Zynga teases real-money ‘Plus’ gambling sites, closes Japanese office

zynga-plus-poker

zynga-plus-pokerSocial gamers Zynga have begun pimping their real-money gambling joint venture in the UK with Bwin.party digital entertainment. The company has launched Zyngapluspoker.co.uk and Zyngapluscasino.co.uk sites, each displaying large “coming early 2013” banners and the tag lines “Poker/Casino for the people”. For the moment, the sites consist of nothing more than a field with which one can submit one’s email address to receive updates, plus reminders that players must be both 18+ and UK residents.

Zynga’s shares had another rough week, opening Monday morning at $2.51 and closing Friday at $2.33, a 7.5% decline. With Zynga’s fortunes increasingly tied to its real-money gambling hopes, is it coincidental that Monday saw the New Jersey Assembly pass its online gambling legislation, which was then approved by the Senate on Thursday and now awaits only Gov. Chris Christie’s signature to become law?

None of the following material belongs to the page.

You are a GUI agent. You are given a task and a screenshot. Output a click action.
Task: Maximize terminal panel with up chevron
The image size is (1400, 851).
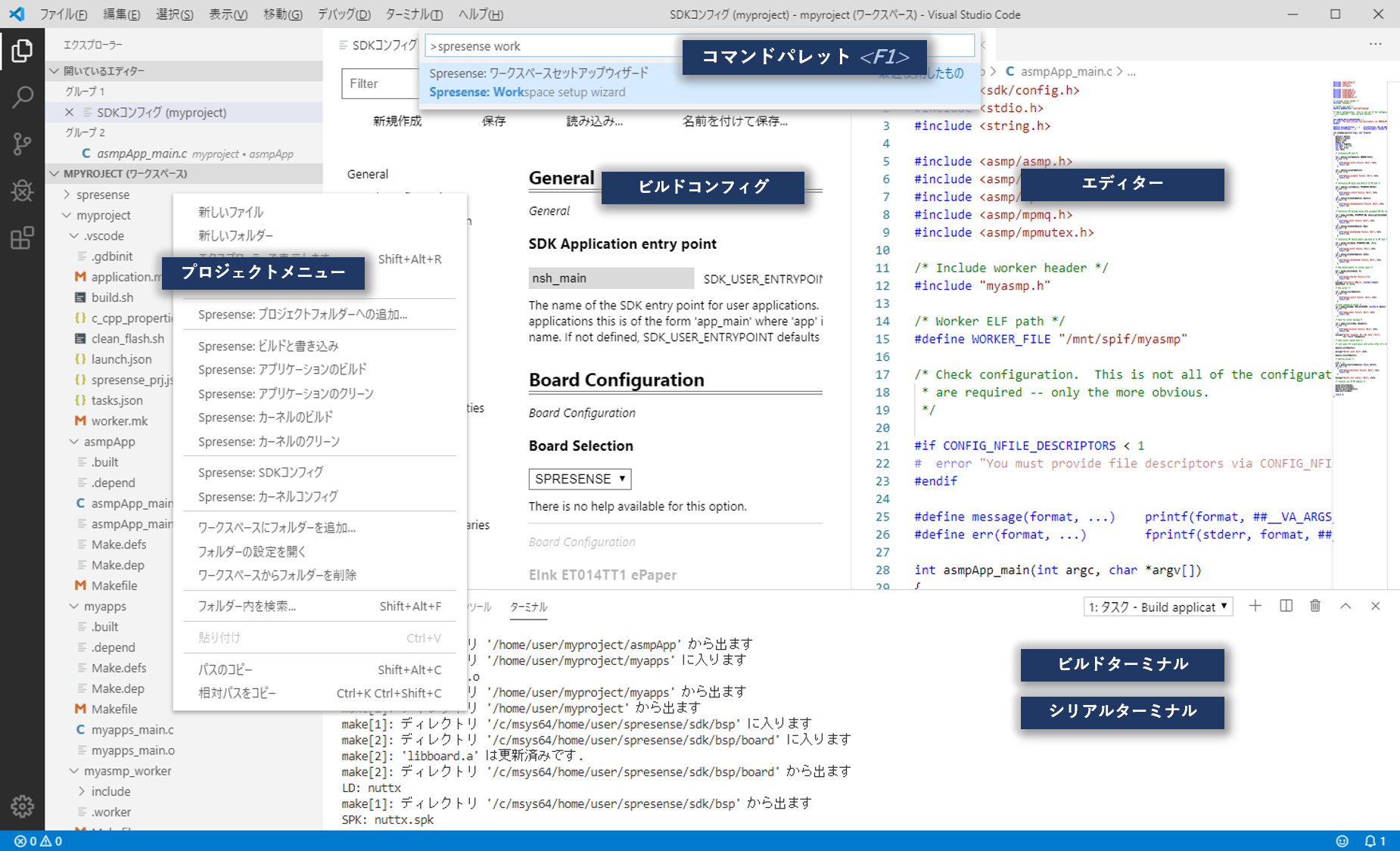coord(1346,607)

The fact that Zynga’s stock is trading at less than a quarter of its IPO value just one year after going public ‘helped’ land CEO Mark Pincus on the “worst CEOs of 2012” list compiled by Dartmouth College Tuck School of Business professor Sydney Finkelstein. and published via Bloomberg news. Among the factors earning Pincus a spot on the list were his overreliance on revenues from Facebook and his decision to unload 16m of his personal shares, which prompted a class action suit and (Finkelstein believes) helped convince investors that Pincus had little faith in Zynga’s ability to pick itself up off the canvas.

Zynga’s 2012 performance got a mixed review from German application metrics outfit AppStats. Seven Zynga titles made the top-10 list of games that lost daily active users (DAU) in 2012, shedding a combined 19.1m DAU. On the other hand, FarmVille 2 added 8.2m DAU since its release, making it the year’s biggest gainer.

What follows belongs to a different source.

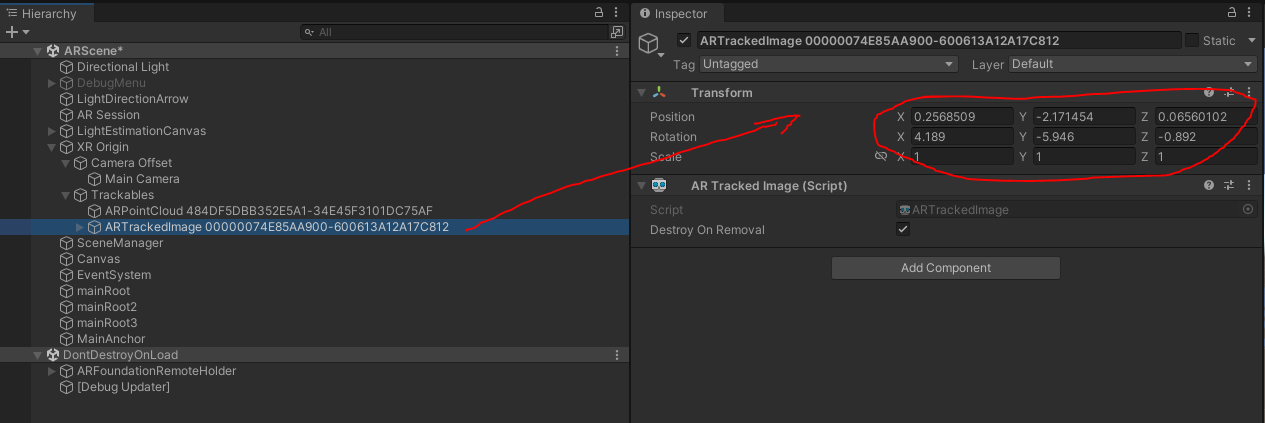Expand the ARTrackedImage tree item arrow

What about SayonaraVille? Friday brought the news that Zynga would be closing its Japanese offices at the end of January. TechCrunch reported that Kenji Matsubara, the Japanese branch CEO, broke the news via a notice on Facebook (oh, the irony). The Japanese closure was first suggested back in October when Zynga announced it was embarking on a major cost-cutting campaign, and Zynga watchers are now wondering when the axe will fall in the UK (also mentioned in October as possibly being on the block). While Zynga is social gaming’s big swinging dick in North America, it faced stiff competition in the Japanese market via local operators Gree and DeNA.